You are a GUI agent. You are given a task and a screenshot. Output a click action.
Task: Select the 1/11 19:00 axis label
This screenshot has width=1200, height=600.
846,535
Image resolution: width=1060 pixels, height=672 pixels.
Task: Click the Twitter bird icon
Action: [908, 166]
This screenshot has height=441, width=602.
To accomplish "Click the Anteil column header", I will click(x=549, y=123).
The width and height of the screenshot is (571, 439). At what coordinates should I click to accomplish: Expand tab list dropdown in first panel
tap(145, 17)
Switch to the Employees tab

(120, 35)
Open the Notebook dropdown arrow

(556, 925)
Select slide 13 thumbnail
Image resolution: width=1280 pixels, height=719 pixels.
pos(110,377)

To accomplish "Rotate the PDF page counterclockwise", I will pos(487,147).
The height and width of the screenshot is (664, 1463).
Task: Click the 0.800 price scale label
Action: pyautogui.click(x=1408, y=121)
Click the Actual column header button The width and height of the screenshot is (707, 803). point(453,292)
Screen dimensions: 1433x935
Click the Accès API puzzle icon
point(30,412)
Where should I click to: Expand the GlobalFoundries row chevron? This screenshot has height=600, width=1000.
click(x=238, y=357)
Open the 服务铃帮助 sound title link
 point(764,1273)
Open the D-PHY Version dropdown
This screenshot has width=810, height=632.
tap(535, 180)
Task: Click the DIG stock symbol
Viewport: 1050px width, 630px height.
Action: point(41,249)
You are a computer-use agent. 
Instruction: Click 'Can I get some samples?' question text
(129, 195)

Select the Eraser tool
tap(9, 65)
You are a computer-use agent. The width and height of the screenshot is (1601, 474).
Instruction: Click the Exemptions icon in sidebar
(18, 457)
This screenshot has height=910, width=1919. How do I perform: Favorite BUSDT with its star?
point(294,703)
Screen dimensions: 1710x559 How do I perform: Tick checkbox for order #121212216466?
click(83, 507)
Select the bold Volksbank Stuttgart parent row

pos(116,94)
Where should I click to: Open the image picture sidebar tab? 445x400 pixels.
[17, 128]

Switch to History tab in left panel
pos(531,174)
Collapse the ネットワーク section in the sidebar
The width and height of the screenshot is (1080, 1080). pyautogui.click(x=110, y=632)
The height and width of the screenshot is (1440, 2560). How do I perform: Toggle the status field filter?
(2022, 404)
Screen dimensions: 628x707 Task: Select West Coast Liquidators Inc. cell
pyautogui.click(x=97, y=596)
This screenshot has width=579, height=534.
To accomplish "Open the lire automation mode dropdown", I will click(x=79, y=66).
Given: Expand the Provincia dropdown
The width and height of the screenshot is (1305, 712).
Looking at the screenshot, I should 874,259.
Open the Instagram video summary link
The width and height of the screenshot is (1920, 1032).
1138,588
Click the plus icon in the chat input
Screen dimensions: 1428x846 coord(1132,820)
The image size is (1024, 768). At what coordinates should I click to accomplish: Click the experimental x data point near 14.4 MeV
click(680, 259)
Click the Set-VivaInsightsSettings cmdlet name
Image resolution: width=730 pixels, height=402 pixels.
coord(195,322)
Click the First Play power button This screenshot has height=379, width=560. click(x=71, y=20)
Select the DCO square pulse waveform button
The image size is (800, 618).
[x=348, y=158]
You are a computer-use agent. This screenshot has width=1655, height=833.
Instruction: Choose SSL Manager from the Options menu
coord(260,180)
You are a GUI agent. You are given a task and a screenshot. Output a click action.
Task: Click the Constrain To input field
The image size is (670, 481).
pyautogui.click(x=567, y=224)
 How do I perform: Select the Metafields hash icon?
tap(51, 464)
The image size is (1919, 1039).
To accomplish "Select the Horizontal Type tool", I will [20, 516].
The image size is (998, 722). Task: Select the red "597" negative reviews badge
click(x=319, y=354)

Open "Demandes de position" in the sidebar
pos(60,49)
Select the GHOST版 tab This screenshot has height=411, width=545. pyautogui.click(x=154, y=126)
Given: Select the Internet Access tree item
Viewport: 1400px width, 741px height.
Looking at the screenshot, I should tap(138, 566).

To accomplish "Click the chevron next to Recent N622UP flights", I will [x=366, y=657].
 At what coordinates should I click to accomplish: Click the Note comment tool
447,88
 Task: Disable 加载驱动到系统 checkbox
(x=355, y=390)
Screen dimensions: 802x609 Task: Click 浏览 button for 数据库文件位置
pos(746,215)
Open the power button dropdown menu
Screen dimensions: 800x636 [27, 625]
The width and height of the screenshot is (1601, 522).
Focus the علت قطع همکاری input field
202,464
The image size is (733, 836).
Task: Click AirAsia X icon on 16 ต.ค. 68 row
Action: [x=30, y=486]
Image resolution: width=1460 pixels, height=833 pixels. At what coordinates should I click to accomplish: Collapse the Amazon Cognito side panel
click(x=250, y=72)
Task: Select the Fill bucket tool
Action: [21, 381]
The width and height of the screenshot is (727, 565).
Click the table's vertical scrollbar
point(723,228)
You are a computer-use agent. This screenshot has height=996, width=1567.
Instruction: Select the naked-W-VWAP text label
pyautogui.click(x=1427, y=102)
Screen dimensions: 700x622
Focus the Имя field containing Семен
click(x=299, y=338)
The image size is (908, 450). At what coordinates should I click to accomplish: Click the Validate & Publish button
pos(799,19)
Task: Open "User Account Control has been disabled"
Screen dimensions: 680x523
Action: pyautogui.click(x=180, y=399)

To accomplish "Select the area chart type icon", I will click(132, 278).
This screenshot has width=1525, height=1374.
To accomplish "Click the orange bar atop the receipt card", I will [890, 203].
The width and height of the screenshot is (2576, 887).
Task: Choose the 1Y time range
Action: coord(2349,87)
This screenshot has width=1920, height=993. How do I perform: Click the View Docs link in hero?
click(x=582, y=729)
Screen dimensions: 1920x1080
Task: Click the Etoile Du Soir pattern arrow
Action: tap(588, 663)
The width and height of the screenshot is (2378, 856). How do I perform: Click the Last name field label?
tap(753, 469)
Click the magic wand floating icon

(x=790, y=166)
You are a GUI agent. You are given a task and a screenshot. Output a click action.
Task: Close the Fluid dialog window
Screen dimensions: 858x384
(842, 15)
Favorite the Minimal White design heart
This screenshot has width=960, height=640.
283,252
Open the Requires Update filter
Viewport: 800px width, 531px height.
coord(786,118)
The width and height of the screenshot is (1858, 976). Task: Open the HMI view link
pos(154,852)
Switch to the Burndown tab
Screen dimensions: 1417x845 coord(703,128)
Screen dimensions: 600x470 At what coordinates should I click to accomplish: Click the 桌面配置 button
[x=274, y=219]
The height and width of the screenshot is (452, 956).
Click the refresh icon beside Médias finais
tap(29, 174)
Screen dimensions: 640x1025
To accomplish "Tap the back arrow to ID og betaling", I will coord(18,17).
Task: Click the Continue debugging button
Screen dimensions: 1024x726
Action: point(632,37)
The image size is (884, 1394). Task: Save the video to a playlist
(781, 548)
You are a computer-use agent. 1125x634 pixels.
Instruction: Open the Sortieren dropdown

•••

Write out the entire listing so that each line matches the original exactly.

You are a GUI agent. You are given a task and a screenshot. Output a click action.
Task: Select the 1/11 19:00 axis label
This screenshot has width=1200, height=600.
846,535
Image resolution: width=1060 pixels, height=672 pixels.
Task: Click the Twitter bird icon
Action: [908, 166]
This screenshot has height=441, width=602.
To accomplish "Click the Anteil column header", I will click(x=549, y=123).
The width and height of the screenshot is (571, 439). At what coordinates should I click to accomplish: Expand tab list dropdown in first panel
tap(145, 17)
Switch to the Employees tab

(120, 35)
Open the Notebook dropdown arrow

(556, 925)
Select slide 13 thumbnail
Image resolution: width=1280 pixels, height=719 pixels.
pos(110,377)

To accomplish "Rotate the PDF page counterclockwise", I will pos(487,147).
The height and width of the screenshot is (664, 1463).
Task: Click the 0.800 price scale label
Action: pyautogui.click(x=1408, y=121)
Click the Actual column header button The width and height of the screenshot is (707, 803). point(453,292)
Screen dimensions: 1433x935
Click the Accès API puzzle icon
point(30,412)
Where should I click to: Expand the GlobalFoundries row chevron? This screenshot has height=600, width=1000.
click(x=238, y=357)
Open the 服务铃帮助 sound title link
 point(764,1273)
Open the D-PHY Version dropdown
This screenshot has width=810, height=632.
tap(535, 180)
Task: Click the DIG stock symbol
Viewport: 1050px width, 630px height.
Action: point(41,249)
You are a computer-use agent. 
Instruction: Click 'Can I get some samples?' question text
(129, 195)

Select the Eraser tool
tap(9, 65)
You are a computer-use agent. The width and height of the screenshot is (1601, 474).
Instruction: Click the Exemptions icon in sidebar
(18, 457)
This screenshot has height=910, width=1919. How do I perform: Favorite BUSDT with its star?
point(294,703)
Screen dimensions: 1710x559 How do I perform: Tick checkbox for order #121212216466?
click(83, 507)
Select the bold Volksbank Stuttgart parent row

pos(116,94)
Where should I click to: Open the image picture sidebar tab? 445x400 pixels.
[17, 128]

Switch to History tab in left panel
pos(531,174)
Collapse the ネットワーク section in the sidebar
The width and height of the screenshot is (1080, 1080). pyautogui.click(x=110, y=632)
The height and width of the screenshot is (1440, 2560). How do I perform: Toggle the status field filter?
(2022, 404)
Screen dimensions: 628x707 Task: Select West Coast Liquidators Inc. cell
pyautogui.click(x=97, y=596)
This screenshot has width=579, height=534.
To accomplish "Open the lire automation mode dropdown", I will click(x=79, y=66).
Given: Expand the Provincia dropdown
The width and height of the screenshot is (1305, 712).
Looking at the screenshot, I should 874,259.
Open the Instagram video summary link
The width and height of the screenshot is (1920, 1032).
1138,588
Click the plus icon in the chat input
Screen dimensions: 1428x846 coord(1132,820)
The image size is (1024, 768). At what coordinates should I click to accomplish: Click the experimental x data point near 14.4 MeV
click(680, 259)
Click the Set-VivaInsightsSettings cmdlet name
Image resolution: width=730 pixels, height=402 pixels.
coord(195,322)
Click the First Play power button This screenshot has height=379, width=560. click(x=71, y=20)
Select the DCO square pulse waveform button
The image size is (800, 618).
[x=348, y=158]
You are a computer-use agent. This screenshot has width=1655, height=833.
Instruction: Choose SSL Manager from the Options menu
coord(260,180)
You are a GUI agent. You are given a task and a screenshot. Output a click action.
Task: Click the Constrain To input field
The image size is (670, 481).
pyautogui.click(x=567, y=224)
 How do I perform: Select the Metafields hash icon?
tap(51, 464)
The image size is (1919, 1039).
To accomplish "Select the Horizontal Type tool", I will [20, 516].
The image size is (998, 722). Task: Select the red "597" negative reviews badge
click(x=319, y=354)

Open "Demandes de position" in the sidebar
pos(60,49)
Select the GHOST版 tab This screenshot has height=411, width=545. pyautogui.click(x=154, y=126)
Given: Select the Internet Access tree item
Viewport: 1400px width, 741px height.
Looking at the screenshot, I should tap(138, 566).

To accomplish "Click the chevron next to Recent N622UP flights", I will [x=366, y=657].
 At what coordinates should I click to accomplish: Click the Note comment tool
447,88
 Task: Disable 加载驱动到系统 checkbox
(x=355, y=390)
Screen dimensions: 802x609 Task: Click 浏览 button for 数据库文件位置
pos(746,215)
Open the power button dropdown menu
Screen dimensions: 800x636 [27, 625]
The width and height of the screenshot is (1601, 522).
Focus the علت قطع همکاری input field
202,464
The image size is (733, 836).
Task: Click AirAsia X icon on 16 ต.ค. 68 row
Action: [x=30, y=486]
Image resolution: width=1460 pixels, height=833 pixels. At what coordinates should I click to accomplish: Collapse the Amazon Cognito side panel
click(x=250, y=72)
Task: Select the Fill bucket tool
Action: [21, 381]
The width and height of the screenshot is (727, 565).
Click the table's vertical scrollbar
point(723,228)
You are a computer-use agent. This screenshot has height=996, width=1567.
Instruction: Select the naked-W-VWAP text label
pyautogui.click(x=1427, y=102)
Screen dimensions: 700x622
Focus the Имя field containing Семен
click(x=299, y=338)
The image size is (908, 450). At what coordinates should I click to accomplish: Click the Validate & Publish button
pos(799,19)
Task: Open "User Account Control has been disabled"
Screen dimensions: 680x523
Action: pyautogui.click(x=180, y=399)

To accomplish "Select the area chart type icon", I will click(132, 278).
This screenshot has width=1525, height=1374.
To accomplish "Click the orange bar atop the receipt card", I will [890, 203].
The width and height of the screenshot is (2576, 887).
Task: Choose the 1Y time range
Action: coord(2349,87)
This screenshot has width=1920, height=993. How do I perform: Click the View Docs link in hero?
click(x=582, y=729)
Screen dimensions: 1920x1080
Task: Click the Etoile Du Soir pattern arrow
Action: tap(588, 663)
The width and height of the screenshot is (2378, 856). How do I perform: Click the Last name field label?
tap(753, 469)
Click the magic wand floating icon

(x=790, y=166)
You are a GUI agent. You are given a task and a screenshot. Output a click action.
Task: Close the Fluid dialog window
Screen dimensions: 858x384
(842, 15)
Favorite the Minimal White design heart
This screenshot has width=960, height=640.
283,252
Open the Requires Update filter
Viewport: 800px width, 531px height.
coord(786,118)
The width and height of the screenshot is (1858, 976). Task: Open the HMI view link
pos(154,852)
Switch to the Burndown tab
Screen dimensions: 1417x845 coord(703,128)
Screen dimensions: 600x470 At what coordinates should I click to accomplish: Click the 桌面配置 button
[x=274, y=219]
The height and width of the screenshot is (452, 956).
Click the refresh icon beside Médias finais
tap(29, 174)
Screen dimensions: 640x1025
To accomplish "Tap the back arrow to ID og betaling", I will coord(18,17).
Task: Click the Continue debugging button
Screen dimensions: 1024x726
Action: point(632,37)
The image size is (884, 1394). Task: Save the video to a playlist
(781, 548)
You are a computer-use agent. 1125x634 pixels.
Instruction: Open the Sortieren dropdown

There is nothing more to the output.